» **Text provided**
☆ ☆ ☆ ☆ ☆
# Pigeons fighting problem



## Avalona Birdy (Apr 12, 2006)

I am letting my two high-flyers go around in my aviary (which was mainly for my doves and quails )And now they want a nest. They won't make up their mind, and just sitting in any one, and fighting the doves who regularly use the ones they sit in. The males are looking pretty rough at this point, but I don't want to lock them back up in a cage. The Rollers are not a problem, but the male high-flyer is large and constantly trying to have the whole aviary to himself and his mate, which is not possible.What would you suggest?


----------



## Skyeking (Jan 17, 2003)

Male pigeons are basically aggressive and bully's and will take on as much real estate as they can get. If your high-flyers are aggressive and large in size, things are not going to change, he will contantly be challenging the other inmates for their nests. Also, I would not put doves with any aggressive pigeons as doves will be overpowered easily by the pigeons. Yeah, I have two rollers, and they are easy going, but not other breeds.

If your looking for an easy answer, I don't have one. Some birds will get along with others, but these pigeons need to be in a seperate aviary or large cage, or the assault will continue.


----------



## Avalona Birdy (Apr 12, 2006)

Trees Gray said:


> Male pigeons are basically aggressive and bully's and will take on as much real estate as they can get. If your high-flyers are aggressive and large in size, things are not going to change, he will contantly be challenging the other inmates for their nests.


 Aw, darnit. I was worried that that might be the answer. I just did not want to cage them. I have plenty of cages, but none that seem big enough. The doves hold their own for the most part; only the males are bothered. The females just move to another nest, but will the pigeons ever just settle to one? At least, if the female lays eggs in one, will the male stay with her most of the time, so he is not just constantly going everywhere?


----------



## Skyeking (Jan 17, 2003)

Avalona Birdy said:


> Aw, darnit. I was worried that that might be the answer. I just did not want to cage them. I have plenty of cages, but none that seem big enough. The doves hold their own for the most part; only the males are bothered. The females just move to another nest, but will the pigeons ever just settle to one? At least, if the female lays eggs in one, will the male stay with her most of the time, so he is not just constantly going everywhere?


They should eventually find a nest, but that won't end the harrasment. Sitting on eggs will keep him occupied for a few hours a day, and he may be more inclined to calm down a little bit, but he will still have free time.


----------



## Avalona Birdy (Apr 12, 2006)

Trees Gray said:


> Sitting on eggs will keep him occupied for a few hours a day, and he may be more inclined to calm down a little bit, but he will still have free time.


 Good point. I put them in a cage, and then gave them a nest IN it.....I may let the female out later, maybe for a few hours each day, but let the male stay in there. I need to make sure that my doves keep laying, because that is how I keep paying for their keep in the first place. The needs of the many overrules the need of the few.


----------



## pdpbison (Mar 15, 2005)

Hi AB, 


Maybe you can build an addition to one end of the Aviary, and put these two in that half...

After a while once they have built their Nest and all, they will likely be able to be let out to fly now and then and they will come on back in to 'their' half.
☆ ☆ ☆ ☆ ☆
» **Brief**
Take the forum thread about pigeons fighting doves in a shared aviary further by writing what comes after its last post.

» **Extracted information**
☆ ☆ ☆ ☆ ☆
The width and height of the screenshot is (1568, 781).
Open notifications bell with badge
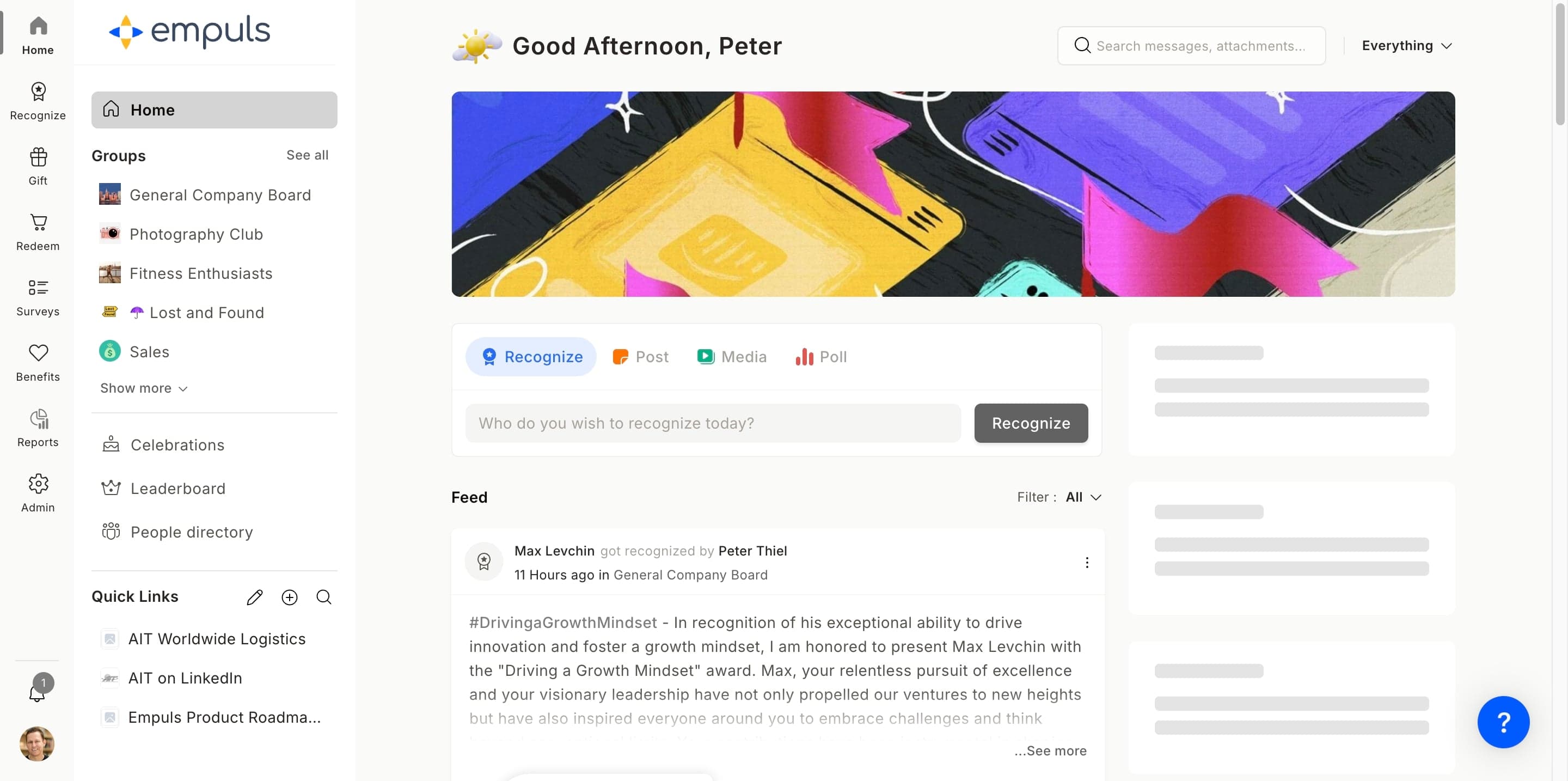click(38, 690)
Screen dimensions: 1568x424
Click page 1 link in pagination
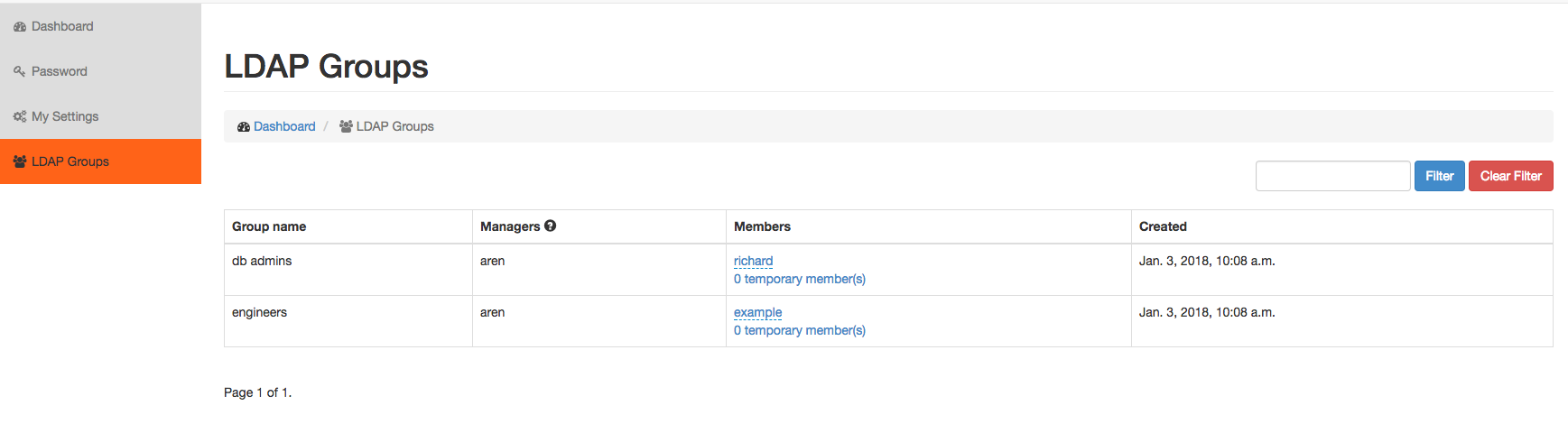click(x=285, y=392)
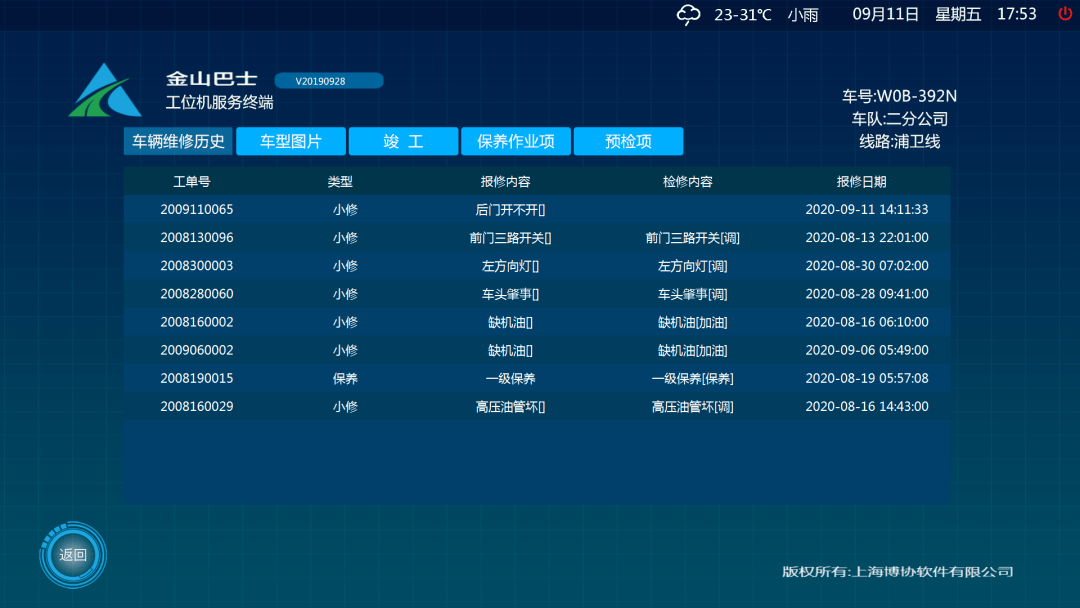Switch to the 预检项 tab
1080x608 pixels.
click(627, 141)
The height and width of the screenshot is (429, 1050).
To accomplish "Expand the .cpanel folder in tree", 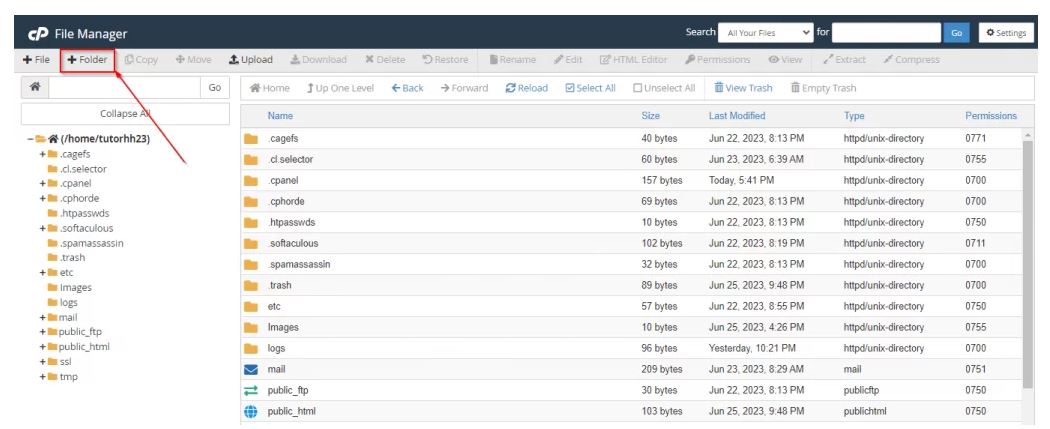I will click(42, 184).
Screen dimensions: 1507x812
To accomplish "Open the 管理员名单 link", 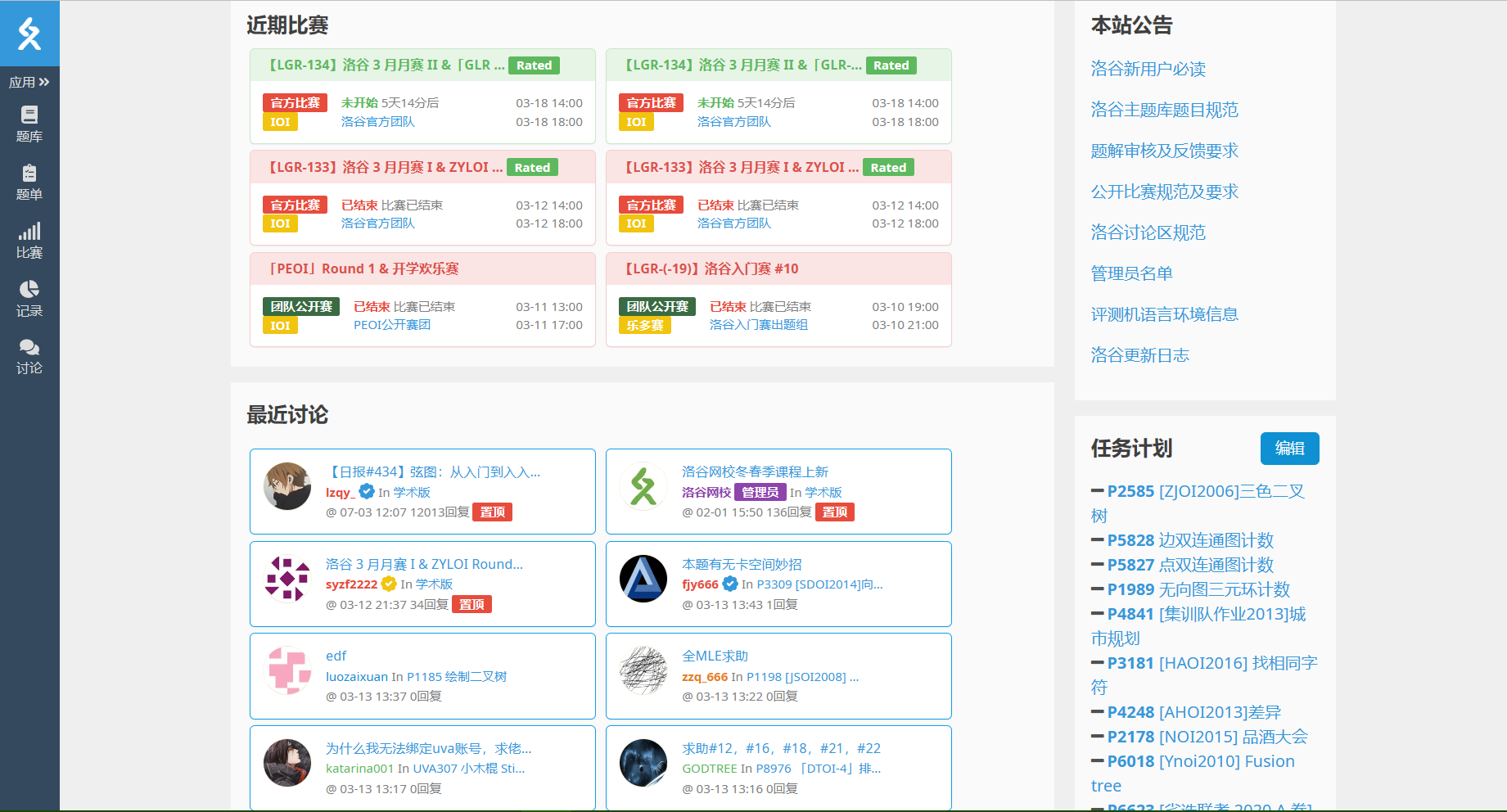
☆ ☆ ☆ ☆ ☆
» **Answer for this exercise**
That way of course, your other gentler ones will have some peace and keep their Feathers...

I get fights here too, not often, but depending on who is a new free rover pending release...and some of these are TERRIBLE 'Bully Birds' and will fly ceaselssly to peck and shove anyone who is not down 'low'...

Esssssh! No peace for anyone with that going on, includeing me! 

I have one now like that, who has a mate, and, well, I scooped him up during a fight he was in when he was absorbed in THAT ( otherwise no way I could get close enough to him!) and put him in a cage with his mate (they met here, him getting well from a commutated Wing Fracture, her from who-knows-what illness, but she was sick and 'dim' and not flying anyway and got well after months of care, so...) 


...for the time being, these two trouble makers are in-a-cage and we all can have some Peace! - and, oddly, he seems very happy! and even lets me preen him (she will not let me TOUCH her without wing-slapping me into next week,) he is polite when I put Water or Seed Bowls in there, he just nods and stands where he is, and is nice as pie...relaxed, easy, calm, slow breathing, poised and everything...

...by golly, he seems to like it!

Go figure...


Phil
Las Vegas


----------



## Avalona Birdy (Apr 12, 2006)

pdpbison said:


> Hi AB,
> 
> 
> Maybe you can build an addition to one end of the Aviary, and put these two in that half...
> ...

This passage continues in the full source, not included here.